**Work request**
Report back every line of the entries that contains "agent", exactly as written.

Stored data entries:

====

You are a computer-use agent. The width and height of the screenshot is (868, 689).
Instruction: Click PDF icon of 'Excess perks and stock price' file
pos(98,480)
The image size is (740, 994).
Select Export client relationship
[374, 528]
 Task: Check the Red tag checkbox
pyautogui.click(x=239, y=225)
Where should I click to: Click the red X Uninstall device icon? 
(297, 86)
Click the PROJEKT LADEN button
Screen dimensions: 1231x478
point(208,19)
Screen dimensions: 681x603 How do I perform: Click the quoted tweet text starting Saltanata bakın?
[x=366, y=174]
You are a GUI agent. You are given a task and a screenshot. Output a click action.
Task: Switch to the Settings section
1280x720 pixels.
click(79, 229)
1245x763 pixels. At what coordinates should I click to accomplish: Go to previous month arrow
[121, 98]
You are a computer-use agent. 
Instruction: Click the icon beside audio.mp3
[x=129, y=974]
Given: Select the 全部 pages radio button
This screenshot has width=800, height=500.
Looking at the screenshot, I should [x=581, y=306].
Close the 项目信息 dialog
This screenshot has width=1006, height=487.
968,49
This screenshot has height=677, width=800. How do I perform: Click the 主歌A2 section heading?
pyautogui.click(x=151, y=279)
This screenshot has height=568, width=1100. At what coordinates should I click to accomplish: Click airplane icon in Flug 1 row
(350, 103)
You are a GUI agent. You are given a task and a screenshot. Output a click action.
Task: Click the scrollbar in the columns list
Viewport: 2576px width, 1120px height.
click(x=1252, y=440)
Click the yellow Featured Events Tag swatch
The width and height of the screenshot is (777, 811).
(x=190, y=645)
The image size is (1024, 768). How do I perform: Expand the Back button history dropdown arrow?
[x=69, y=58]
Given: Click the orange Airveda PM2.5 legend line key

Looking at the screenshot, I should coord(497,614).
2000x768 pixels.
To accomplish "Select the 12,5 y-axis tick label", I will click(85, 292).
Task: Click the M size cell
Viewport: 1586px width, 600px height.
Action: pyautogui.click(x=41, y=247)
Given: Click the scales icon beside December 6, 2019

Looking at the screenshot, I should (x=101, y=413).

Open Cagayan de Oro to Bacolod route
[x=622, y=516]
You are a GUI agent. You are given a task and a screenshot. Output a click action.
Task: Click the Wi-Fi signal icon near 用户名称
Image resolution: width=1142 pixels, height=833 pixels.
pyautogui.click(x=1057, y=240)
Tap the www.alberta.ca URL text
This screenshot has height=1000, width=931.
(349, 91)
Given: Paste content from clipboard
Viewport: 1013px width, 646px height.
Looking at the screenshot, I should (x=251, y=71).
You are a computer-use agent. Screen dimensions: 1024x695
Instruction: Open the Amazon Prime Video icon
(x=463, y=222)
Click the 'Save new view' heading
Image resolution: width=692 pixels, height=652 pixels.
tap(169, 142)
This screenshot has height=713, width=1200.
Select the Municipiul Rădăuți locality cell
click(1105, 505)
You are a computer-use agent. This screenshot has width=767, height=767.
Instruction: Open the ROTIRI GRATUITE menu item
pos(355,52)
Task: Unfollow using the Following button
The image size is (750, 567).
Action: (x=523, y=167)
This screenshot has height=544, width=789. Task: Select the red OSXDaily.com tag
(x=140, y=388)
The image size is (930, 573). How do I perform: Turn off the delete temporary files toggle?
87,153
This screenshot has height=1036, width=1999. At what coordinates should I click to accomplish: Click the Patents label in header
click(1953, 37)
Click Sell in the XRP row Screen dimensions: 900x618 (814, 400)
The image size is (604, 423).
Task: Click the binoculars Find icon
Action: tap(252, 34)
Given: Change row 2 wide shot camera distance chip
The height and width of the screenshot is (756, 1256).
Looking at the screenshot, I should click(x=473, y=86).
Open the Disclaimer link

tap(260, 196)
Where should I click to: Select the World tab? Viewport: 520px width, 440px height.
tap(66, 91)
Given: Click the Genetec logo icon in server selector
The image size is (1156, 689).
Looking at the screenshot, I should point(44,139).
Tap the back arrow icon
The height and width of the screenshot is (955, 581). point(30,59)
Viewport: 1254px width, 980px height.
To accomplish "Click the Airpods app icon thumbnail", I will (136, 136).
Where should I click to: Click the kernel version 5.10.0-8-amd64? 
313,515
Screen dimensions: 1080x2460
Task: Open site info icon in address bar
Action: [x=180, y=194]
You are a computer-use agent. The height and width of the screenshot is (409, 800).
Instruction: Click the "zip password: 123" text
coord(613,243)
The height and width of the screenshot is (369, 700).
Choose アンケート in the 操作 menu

====

**Task answer**
You are a computer-use agent. The width and height of the screenshot is (868, 689).
You are a GUI agent. You are given a task and a screenshot. Output a click action.
You are a computer-use agent. 
You are a GUI agent. You are given a task and a screenshot. Output a click action.
You are a GUI agent. You are given a task and a screenshot. Output a click action.
You are a computer-use agent. Screen dimensions: 1024x695
You are a computer-use agent. This screenshot has width=767, height=767.
You are a computer-use agent. The height and width of the screenshot is (409, 800).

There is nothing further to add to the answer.